I think I'm feeling the wool slipping down over my eyes.


----------



## akaneo (Jul 12, 2008)

The boards from the store has the triangles built so that if you are looking at it with the flat down and the point up the bottom slat goes fully to the left with the left slat stopping on top of it and the right slat coming all the way down to the outside edge of the bottom slat, same with the inside triangle. OK if you draw this out the thery is that when the bees come threw the hole in the middle and only make right turns they will make it out and if a bee is trying to come in only making right turns it will just exit the next point on the triangle. 

The only thing I dont understand is who is telling the bees they have to walk on the board and not the screen because if they walk on the screen then none of this thery works.

I don't know how it works but I built mine and it worked good, only about 20-30 girls left that I had to brush out when I was taking super off.

Richard


----------



## Fuzzy (Aug 4, 2005)

"Thanks, but i still dont know the dimensions of the outside 3 pieces that form a triangle?"

Put your thinking cap on now... The tip to tip length MUST be less than the narrowest dimension of your box -- RIGHT !! other than that it doesn't matter.


----------



## JordanM (Jun 6, 2008)

Thanks, i didnt think the actual dimensions were there, but i guess it dont matter as long as you got the pieces in the right place and the space all the same. I may start it today.


----------



## Gypsi (Mar 27, 2011)

LOL. I'm guessing this is factual?


----------



## Michael Bush (Aug 2, 2002)

http://www.onlineconversion.com/length_common.htm


----------



## Rex Piscator (Oct 12, 2010)

I recently constructed a 'vortex' type escape with images and dimensions found on Dave Cushman's site. It worked very well. It was fun to construct. I even recycled the #8 mesh from my package boxes[does this make me a true beekeeper now? lol] to use over the escape maze.


















With the hives in my backyard, multiple 'trips' to the apiary are not an issue.

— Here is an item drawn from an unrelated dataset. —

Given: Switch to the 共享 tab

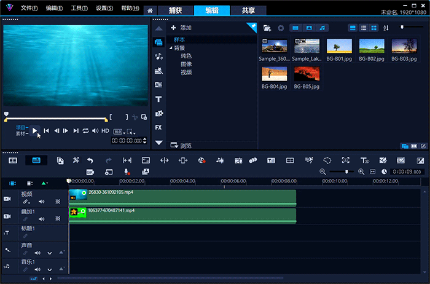Looking at the screenshot, I should tap(249, 10).
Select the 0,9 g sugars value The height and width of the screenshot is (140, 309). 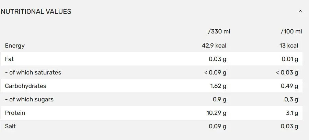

I purchased a "3/8in" piece of plywood, cut 2 'boards' to fit an 8-frame hive body. With the remainder; I cut strips in 2 sizes; 3/4" for the parallel strips and another strip 1 15/16" for the triangle pieces. I mitered the ends at 45 degrees and spaced the 'raceways' with a small strip of scrap 3/8"[more like 5/16" as modern lumber manufacturers dictate], flipping the stock to get the mitres in the correct direction; very very easy....outside dimensions of the square are ~9in. x 9in.


----------



## PeeVee (Dec 10, 2009)

I built one a couple years ago. Just built 3 more. They do work. In theory only a couple hours should be long enough on a warm day (so the bees are moving about). I left one on too long a couple years ago (got side tracked) and they had started to build comb on the underside. One time I was trying to move bees down and there was some brood in the comb. Before I got back they had started raising a queen - so I did a split.


----------



## beemandan (Dec 5, 2005)

I used to use these but had to stop a few years ago when the shb became an issue.


----------



## PeeVee (Dec 10, 2009)

I am fortunate that shb is not a problem here. We have a lot of clay/hardpan below the grass. It's my understanding that shb does not thrive in that environment.

Just pulled a super from an outyard utilizing the triangle board that was applied yesterday. Not exactly the best of weather here in the last few days. Overcast and cool. maybe 20 to 25 lbs. from a cutout I did this summer. After the super was taken off the double deep felt Winter ready heavy, but I will be keeping a close eye on this colony. Plan on doing splits from it next season.


----------



## PeeVee (Dec 10, 2009)

So, here's a new observation. The escape worked well with one super but when I installed under 2 and 3 supers, not so good. Installed yesterday and pulled today. Tremendous traffic jam resulted in hundreds of dead bees as they clogged the escape. Also many dead in the supers that could not get out.

Resulted in a very large pain in the butt removing the supers. I must say the trapped bees were really happy to get out!

Had I more time and warm weather I would have used Bee Quick as I did back in July. 

Truly a lesson learned.


----------